Early this morning, NPR featured an economist talking about English maritime history an economist talking about English maritime history. As many know, at one point Australia served as a prison colony for Great Britain. The British would send their criminals on a lovely sea voyage, eventually dumping their troublemakers on what was seen as the other side of the world.
The trouble was, by the time the trip from England to Australia was completed, nearly one third of the prisoners on the ship were dead, lost mid-voyage because of lack of care or concern from the boat captain and his crew. You see, those manning the British crafts were paid by the journey. Complete the trip to the Land Down Under and back, and collect your paycheck.
So at the end of the 18th century (1793, I believe) some British leaders took great issue with the fatality rates on these prison ships. How could Great Britain move these criminals from the British Isles to Australia successfully, where they could serve out their sentences as intended?

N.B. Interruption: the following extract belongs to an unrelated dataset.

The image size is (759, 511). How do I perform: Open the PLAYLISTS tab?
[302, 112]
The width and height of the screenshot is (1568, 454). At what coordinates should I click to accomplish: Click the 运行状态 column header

Ultimately, the British came up with an intriguing idea. Instead of paying ship captains by the trip, they changed their contracts and paid them based on the number of prisoners that were ultimately delivered to Australia. By shifting pay determination from process (the trip) to outcomes (the number of living bodies delivered), a funny thing happened. Nearly 99 percent of those destined for Australia made it there alive, up from the previous 65 percent survival rate. Ship captains were paid well, and they were recognized for successfully completing the job at hand.
Perhaps I am a little punchy this AM, or perhaps I am just trying to be a little provocative, but what if we took the same approach to teaching? What if, instead of being paid for standing in front of a classroom for an academic year, teachers were paid based on the number of students who score proficient or better on assessment measures? Would we see a change in outcomes?
When we talk teacher incentives, isn’t the 18th century nautical analogy apropos? Ultimately, our teachers are the captains of their classrooms, in charge of charting the course and making sure all those on board make it to the final destination. Today, most of those teachers are rewarded for simply manning the ship, surviving the trip from September through June. I’ll give you that we shouldn’t look at our students as 18th century criminals, but the survival of today’s students depends on their ability to demonstrate proficiency on academic measures. So why not expect that student performance would increase if teacher pay is tied to that ultimate outcome?
The NPR economist was singing the praises of the British approach, acknowledging that the shift in pay structure all but eliminated the “failure” rate on these ships, with virtually all passengers surviving the trip. What would these economists say about applying these lessons to the 21st century classroom?